Geçen hafta Varlık Vergisi’nin çıkarılmasının 82. yıldönümüydü. Bu konu geçmişe nazaran daha fazla bilinse ve konuşulsa da tarihin böyle haksız uygulamalarını daima hatırlamakta, konuşmakta günümüz demokrasisi açısından fayda var; özellikle içinde bulunduğumuz dönem gibi, demokrasinin, insan haklarına ve özgürlüklerine dair değerlerin hem yerel hem küresel ölçekte aşınmaya uğratıldığı zamanlarda. O kadar kötü zamanlardan geçiyoruz ki insanın insana zulmü âdeta kanıksandı, normalleştirildi; birilerine insan hayatının değeri, insan haklarının önemi üzerinden bir şeyler anlatıp onları ikna etmenin imkânı hissedilir biçimde azaldı. İnsan hakları geçer akçe olmaktan hızla uzaklaşıyor. Bu yazıda konumuz o olmasa da, bir seneyi aşkın süredir İsrail’in Gazze’de yürüttüğü etnik temizlik ve soykırımın bu aşınmadaki payı şüphesiz çok büyük.
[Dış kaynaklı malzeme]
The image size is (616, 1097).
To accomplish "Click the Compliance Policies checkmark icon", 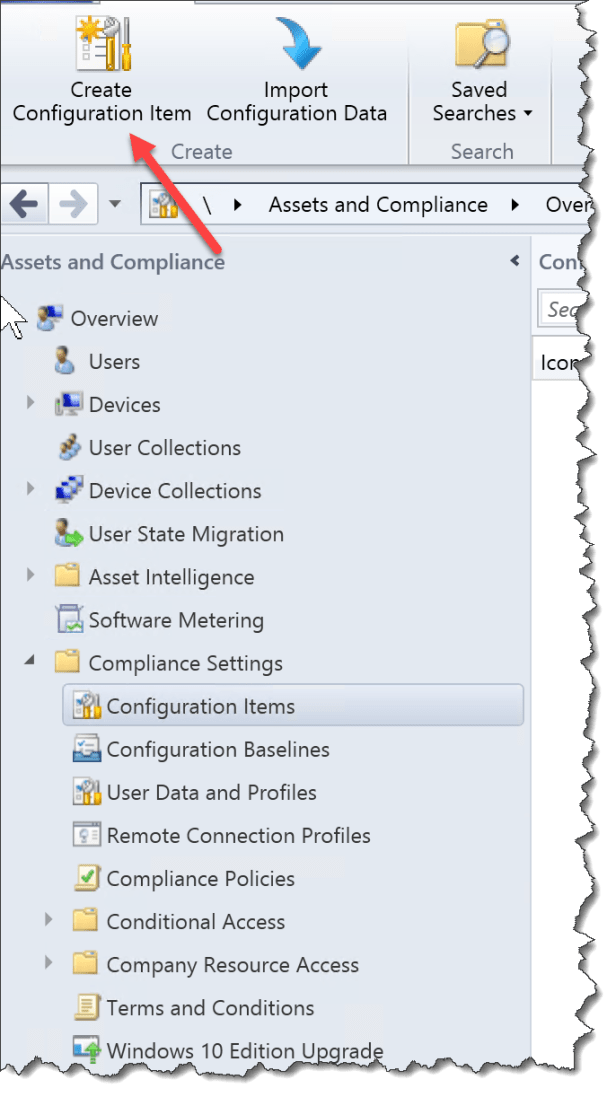I will point(88,878).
On binlerce çocuğun fütursuzca, acımasızca, en gaddar yöntemlerle katledildiği ve bunun karşılığında faillerin hiçbir ceza almadığı bir dünyada insanlara insan hakları üzerinden bir şey anlatıp onları ikna etmek hâliyle zorlaşıyor. Bu durumda ya gidişata, yani güçlünün istediğini istediği gibi yapmasına teslim olacağız ya da elimizden geldiğince, dilimiz döndüğünce insanların hak ve özgürlüklerinin sahibi olarak eşit biçimde yaşamasını, başka bir deyişle her insanın insan onuruna yakışır bir yaşam sürme hakkını savunacağız; hak, adalet, özgürlük değerlerini yükseltmeye çalışacağız. Geçmişin haksızlıklarını gündeme getirmek de bunun bir parçası.
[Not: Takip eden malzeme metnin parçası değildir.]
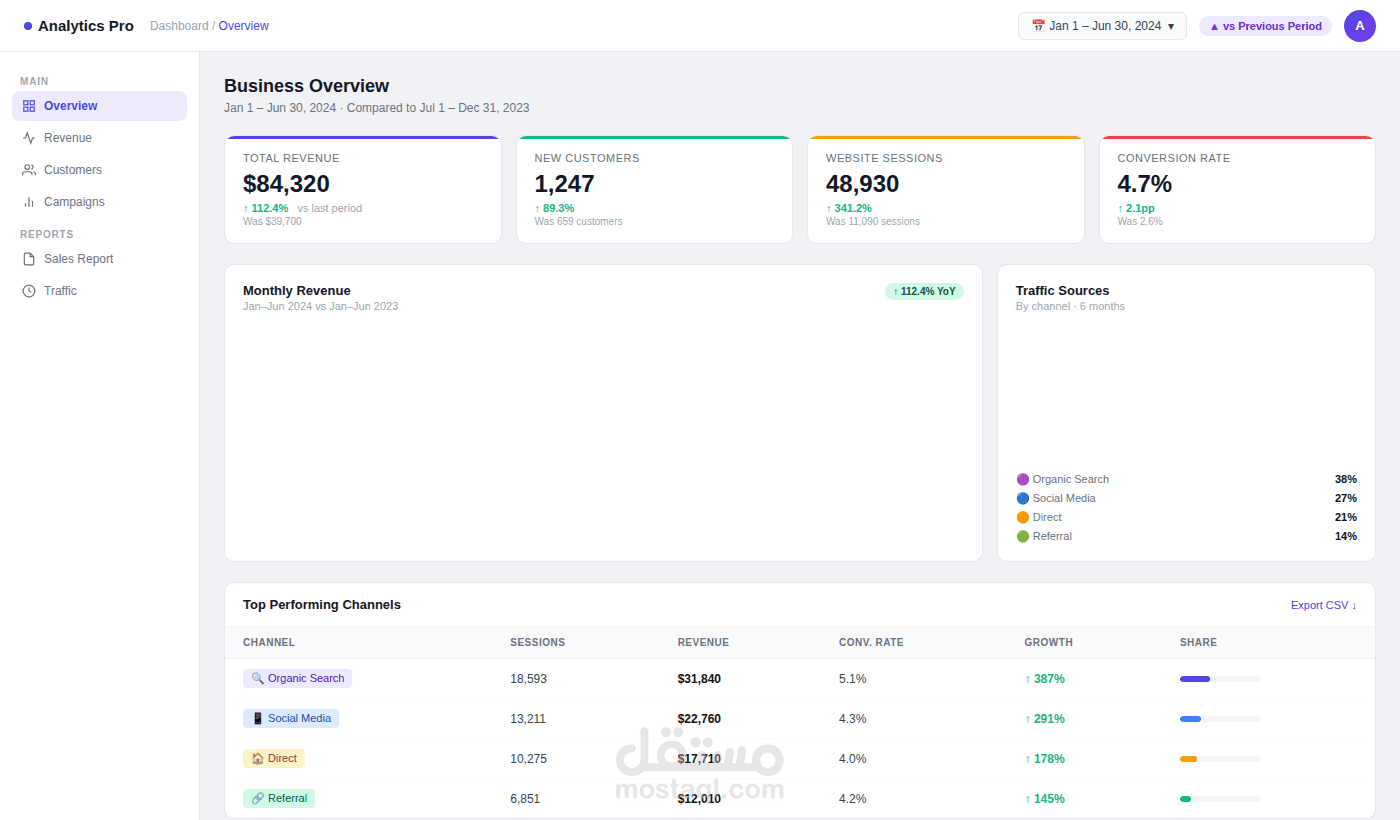
Task: Click the Organic Search share progress bar
Action: 1220,679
Bu minvalde Varlık Vergisi’ne gelecek olursak, bu vergiyi yanlış ve haksız yapan neydi? Bir devletin özellikle savaş gibi zor zamanlarda toplumun varlıklı kesiminden olağan dışı bir vergi alması yanlış mıdır? “Hayır, değildir” dediğimizi varsayalım. Varlık Vergisi de böyle bir vergi olsaydı muhtemelen onu bugün bu kadar konuşmazdık. Gelgelelim, resmî devlet yetkililerinin o zaman ve kimilerinin bugün hâlâ iddia ettiğinin aksine, Varlık Vergisi sadece varlıklı olanlardan alınmış bir vergi değildir. Dahası, tüm varlıklılardan aynı biçimde, aynı oranda alınmış bir vergi de değildir. Çok orantısız biçimde, Ermeni, Yahudi ve Rum toplumlarının yanı sıra, vergiyi salanların ‘dönme’ diye tabir ettikleri, sonradan ve sadece görünüşte Müslümanlığı tercih ettiği düşünülen kesimi hedeflemiştir.
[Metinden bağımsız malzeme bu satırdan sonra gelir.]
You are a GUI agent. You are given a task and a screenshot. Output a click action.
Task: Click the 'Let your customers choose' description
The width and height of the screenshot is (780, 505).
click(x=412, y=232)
Bu, kişinin başka hiçbir özelliğine, kimliğine bakılmaksızın sadece ve sadece ve belli bir meblağın üzerinde serveti, malı mülkü olan tüm varlıklılardan aynı şekilde alınan bir vergi değildir. Üstelik çoğu örnekte, mükellef yukarıda belirttiğim gruplardan birine mensupsa, vergi keyfî olarak belirlendiğinden, kişi bütün birikimini, malını mülkünü elden çıkararak vergiyi ancak ödeyebiliyordu. Hatta, varını yoğunu satmasına rağmen vergiyi ödeyemeyenler de oldu ve onlar da Aşkale ve Sivrihisar’daki çalışma kamplarına gönderildiler. Bir vergi, adı ve kendi gerçekten varlık vergisi olsa dahi, kişiyi bir anda bütün birikiminden yoksun bırakıyorsa orada adil bir uygulamadan bahsedilemez.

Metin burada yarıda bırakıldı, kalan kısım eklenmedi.